- [SOURCE EXTRACT]:
# # #

This is another claim which I would like substantiated.

My posts are probably annoying the shit out of a couple of people itt, but claims like these reach back to a habit on IC of producing narratives based on scant information and goings-on the claimant was never privy to. There may be a developer interview I’m not aware of which reveals this, though.

The fact that the XII / Star Wars parallels are few and quickly divergent once the surface level comparisons are made is beside the point here, but I’m willing to argue about that too.

I don’t think kit was implying intent, i.e. that someone specifically decided “we should make this more like star wars!” but rather, the way vaan meets balthier (han solo) and the princess and the shape of their subsequent struggle against the empire and the chasing of macguffins and so on sure seems like they wound up using the basic structure of a new hope as a crutch to make vaan work as a POV character

(as rye said, the game expends a huge amount of effort on making vaan work as a POV character)

# # #

- [SET EXERCISE A]:
Name each fictional character that the forum post comparing XII and Star Wars mentions by name.
- [SET EXERCISE B]:
Write a continuation of the forum post comparing XII and Star Wars, starting after its final sentence.
The data that come next have nothing to do with any of this.

- [SOURCE DATA]:
# # #

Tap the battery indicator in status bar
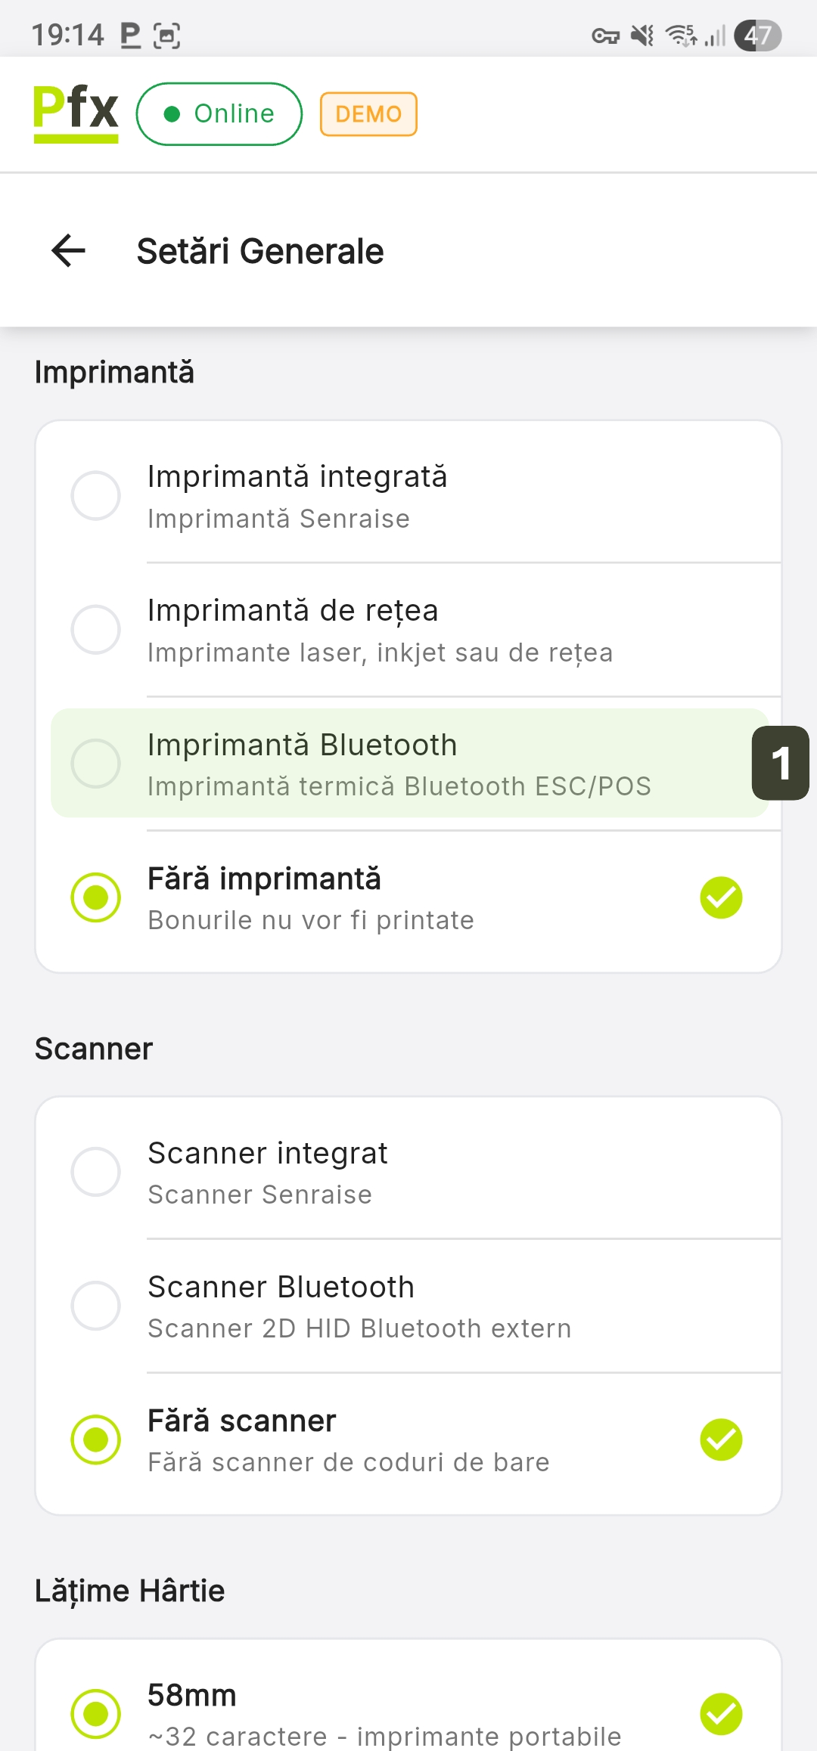This screenshot has width=817, height=1751. pos(757,36)
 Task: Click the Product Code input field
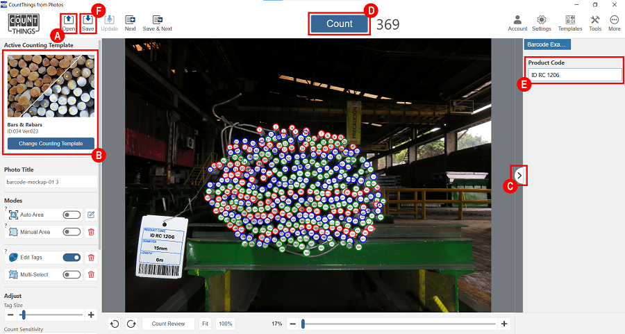click(573, 75)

# # #

- [EXERCISE ANSWER A]:
vaan, balthier, han solo

- [EXERCISE ANSWER B]:
one of the more dismaying aspects of this reading is that fran becomes chewbacca

Wait now, I don’t think we need to have inside information or developer interviews to make these observations. We can infer intent from the text. The parallels are more than scant and they go to the core of the game’s narrative design.

The six playable characters of FFXII correlate directly to the three protagonists of A New Hope. They’ve been bifurcated into male and female versions. Fran is absolutely referencing Chewbacca, but she’s also doing double-duty as female Han Solo. The authoritarian enforcer who speaks with a voice distorted by a mask has also been multiplied from a single “Darth” to multiple “Judges”. There are also bounty-hunters, space(air) ship dogfights, an Empire/ Resistance struggle, a desert beginning featuring scenes of diverse creatures coexisting in a tense capitalist equilibrium, diminutive desert warriors, a prison escape from a clean, antiseptic-looking cell during which one of the protagonists wears the uniform of the anonymous armored grunts. These are motifs both visual and thematic lifted directly from the movies and while they’re shuffled, it’s too much to wave away. Star Wars is there, and it’s too there to be a coincidence.

I’m not claiming that this tells us anything concrete about the game’s development, like Matsuno had this masterpiece planned out and Kawazu trashed it by shoehorning Star Wars into it. But I do think it’s clear that at some point, someone at a directorial level, was, yes, intentionally having their people look at Star Wars for inspiration.

Granted, this is how stuff gets made, and it does diverge. My point is that the derive/diverge ratio is, in this case, problematic. That’s a matter of taste though; tastes vary.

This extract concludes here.